**What you need to do:** Given the records below, would you repeat exactly the lines that begin at the one containing "[Egzodus iz Hrvatske" and end at the one containing "Parceiros (74, 2311)", inclusive?

[Collected data]

= = =

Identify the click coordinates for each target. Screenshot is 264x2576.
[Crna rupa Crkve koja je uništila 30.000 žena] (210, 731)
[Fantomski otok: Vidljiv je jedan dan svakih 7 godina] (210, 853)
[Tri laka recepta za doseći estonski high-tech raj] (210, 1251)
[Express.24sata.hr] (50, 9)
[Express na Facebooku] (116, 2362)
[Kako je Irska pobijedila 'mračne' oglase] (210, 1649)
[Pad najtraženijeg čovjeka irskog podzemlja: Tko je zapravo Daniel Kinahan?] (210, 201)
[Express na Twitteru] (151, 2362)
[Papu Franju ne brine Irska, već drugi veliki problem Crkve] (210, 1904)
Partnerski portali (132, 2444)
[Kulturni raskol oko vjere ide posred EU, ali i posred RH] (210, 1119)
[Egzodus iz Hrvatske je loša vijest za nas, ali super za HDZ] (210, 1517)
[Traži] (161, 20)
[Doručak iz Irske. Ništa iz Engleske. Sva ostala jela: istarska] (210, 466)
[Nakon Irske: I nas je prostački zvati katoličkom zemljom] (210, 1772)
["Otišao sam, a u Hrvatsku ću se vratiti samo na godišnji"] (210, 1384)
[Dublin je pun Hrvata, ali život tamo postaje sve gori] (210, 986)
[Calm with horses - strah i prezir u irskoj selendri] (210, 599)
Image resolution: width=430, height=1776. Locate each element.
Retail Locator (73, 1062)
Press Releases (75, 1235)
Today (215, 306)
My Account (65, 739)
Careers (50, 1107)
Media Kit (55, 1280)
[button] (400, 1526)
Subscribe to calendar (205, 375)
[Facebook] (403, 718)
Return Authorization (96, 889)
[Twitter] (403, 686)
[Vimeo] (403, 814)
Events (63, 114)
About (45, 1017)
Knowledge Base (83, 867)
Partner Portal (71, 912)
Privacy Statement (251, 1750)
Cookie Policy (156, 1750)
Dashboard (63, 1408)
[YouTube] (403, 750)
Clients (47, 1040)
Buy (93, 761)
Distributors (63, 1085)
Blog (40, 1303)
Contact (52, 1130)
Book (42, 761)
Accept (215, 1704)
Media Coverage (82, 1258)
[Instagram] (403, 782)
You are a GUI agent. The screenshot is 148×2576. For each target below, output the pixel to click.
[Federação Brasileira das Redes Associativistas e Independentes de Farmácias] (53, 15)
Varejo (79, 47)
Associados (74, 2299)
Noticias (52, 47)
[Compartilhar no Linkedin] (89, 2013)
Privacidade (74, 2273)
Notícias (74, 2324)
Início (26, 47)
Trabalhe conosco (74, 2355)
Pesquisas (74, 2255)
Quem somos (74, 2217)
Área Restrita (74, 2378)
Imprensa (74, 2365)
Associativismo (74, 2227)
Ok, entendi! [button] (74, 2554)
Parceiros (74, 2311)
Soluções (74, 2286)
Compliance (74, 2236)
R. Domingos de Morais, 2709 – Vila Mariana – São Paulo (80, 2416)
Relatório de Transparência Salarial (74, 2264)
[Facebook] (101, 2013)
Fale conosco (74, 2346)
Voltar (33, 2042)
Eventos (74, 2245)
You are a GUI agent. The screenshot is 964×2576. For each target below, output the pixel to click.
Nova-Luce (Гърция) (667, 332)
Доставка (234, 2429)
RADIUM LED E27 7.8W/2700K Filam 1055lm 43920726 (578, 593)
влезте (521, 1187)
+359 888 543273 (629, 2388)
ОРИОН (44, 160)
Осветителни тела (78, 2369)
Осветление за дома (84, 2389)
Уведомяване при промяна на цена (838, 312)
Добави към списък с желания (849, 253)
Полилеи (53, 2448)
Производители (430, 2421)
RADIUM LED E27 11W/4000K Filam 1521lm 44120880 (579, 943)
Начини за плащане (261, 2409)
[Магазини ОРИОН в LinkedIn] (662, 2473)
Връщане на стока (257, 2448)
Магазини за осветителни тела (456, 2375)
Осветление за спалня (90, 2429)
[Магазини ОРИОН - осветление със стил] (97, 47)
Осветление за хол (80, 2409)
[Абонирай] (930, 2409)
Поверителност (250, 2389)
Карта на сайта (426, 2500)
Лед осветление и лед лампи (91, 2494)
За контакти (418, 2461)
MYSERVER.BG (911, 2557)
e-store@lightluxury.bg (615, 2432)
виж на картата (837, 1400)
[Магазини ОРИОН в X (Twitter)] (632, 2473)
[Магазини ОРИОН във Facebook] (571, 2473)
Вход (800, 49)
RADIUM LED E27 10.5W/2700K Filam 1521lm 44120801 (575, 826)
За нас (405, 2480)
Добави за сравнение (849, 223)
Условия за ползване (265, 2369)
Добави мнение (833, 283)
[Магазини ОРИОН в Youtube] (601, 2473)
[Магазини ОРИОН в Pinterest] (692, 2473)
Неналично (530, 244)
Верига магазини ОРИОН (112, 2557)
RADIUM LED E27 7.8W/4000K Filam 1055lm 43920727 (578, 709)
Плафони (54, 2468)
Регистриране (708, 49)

= = =

**Solved exercise:**
[Egzodus iz Hrvatske je loša vijest za nas, ali super za HDZ] (210, 1517)
[Traži] (161, 20)
[Doručak iz Irske. Ništa iz Engleske. Sva ostala jela: istarska] (210, 466)
[Nakon Irske: I nas je prostački zvati katoličkom zemljom] (210, 1772)
["Otišao sam, a u Hrvatsku ću se vratiti samo na godišnji"] (210, 1384)
[Dublin je pun Hrvata, ali život tamo postaje sve gori] (210, 986)
[Calm with horses - strah i prezir u irskoj selendri] (210, 599)
Image resolution: width=430, height=1776. Locate each element.
Retail Locator (73, 1062)
Press Releases (75, 1235)
Today (215, 306)
My Account (65, 739)
Careers (50, 1107)
Media Kit (55, 1280)
[button] (400, 1526)
Subscribe to calendar (205, 375)
[Facebook] (403, 718)
Return Authorization (96, 889)
[Twitter] (403, 686)
[Vimeo] (403, 814)
Events (63, 114)
About (45, 1017)
Knowledge Base (83, 867)
Partner Portal (71, 912)
Privacy Statement (251, 1750)
Cookie Policy (156, 1750)
Dashboard (63, 1408)
[YouTube] (403, 750)
Clients (47, 1040)
Buy (93, 761)
Distributors (63, 1085)
Blog (40, 1303)
Contact (52, 1130)
Book (42, 761)
Accept (215, 1704)
Media Coverage (82, 1258)
[Instagram] (403, 782)
You are a GUI agent. The screenshot is 148×2576. For each target below, output the pixel to click.
[Federação Brasileira das Redes Associativistas e Independentes de Farmácias] (53, 15)
Varejo (79, 47)
Associados (74, 2299)
Noticias (52, 47)
[Compartilhar no Linkedin] (89, 2013)
Privacidade (74, 2273)
Notícias (74, 2324)
Início (26, 47)
Trabalhe conosco (74, 2355)
Pesquisas (74, 2255)
Quem somos (74, 2217)
Área Restrita (74, 2378)
Imprensa (74, 2365)
Associativismo (74, 2227)
Ok, entendi! [button] (74, 2554)
Parceiros (74, 2311)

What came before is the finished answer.